● WHAT YOU WILL DO
Please reproduce each line of the data below exactly as shown.

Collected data
========================================
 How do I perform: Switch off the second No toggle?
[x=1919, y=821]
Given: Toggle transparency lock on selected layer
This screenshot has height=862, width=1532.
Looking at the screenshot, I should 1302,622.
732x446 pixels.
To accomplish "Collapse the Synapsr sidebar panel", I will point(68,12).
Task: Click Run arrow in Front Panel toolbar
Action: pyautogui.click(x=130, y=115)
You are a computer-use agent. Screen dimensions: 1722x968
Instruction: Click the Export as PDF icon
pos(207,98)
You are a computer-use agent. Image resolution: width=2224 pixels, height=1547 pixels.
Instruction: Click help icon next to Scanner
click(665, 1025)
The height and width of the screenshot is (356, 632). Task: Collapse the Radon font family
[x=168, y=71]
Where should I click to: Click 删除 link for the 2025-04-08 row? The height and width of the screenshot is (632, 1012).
========================================
● RESULT
 How do I perform: Switch off the second No toggle?
[x=1919, y=821]
Given: Toggle transparency lock on selected layer
This screenshot has height=862, width=1532.
Looking at the screenshot, I should 1302,622.
732x446 pixels.
To accomplish "Collapse the Synapsr sidebar panel", I will point(68,12).
Task: Click Run arrow in Front Panel toolbar
Action: pyautogui.click(x=130, y=115)
You are a computer-use agent. Screen dimensions: 1722x968
Instruction: Click the Export as PDF icon
pos(207,98)
You are a computer-use agent. Image resolution: width=2224 pixels, height=1547 pixels.
Instruction: Click help icon next to Scanner
click(665, 1025)
The height and width of the screenshot is (356, 632). Task: Collapse the Radon font family
[x=168, y=71]
Where should I click to: Click 删除 link for the 2025-04-08 row? The height and width of the screenshot is (632, 1012).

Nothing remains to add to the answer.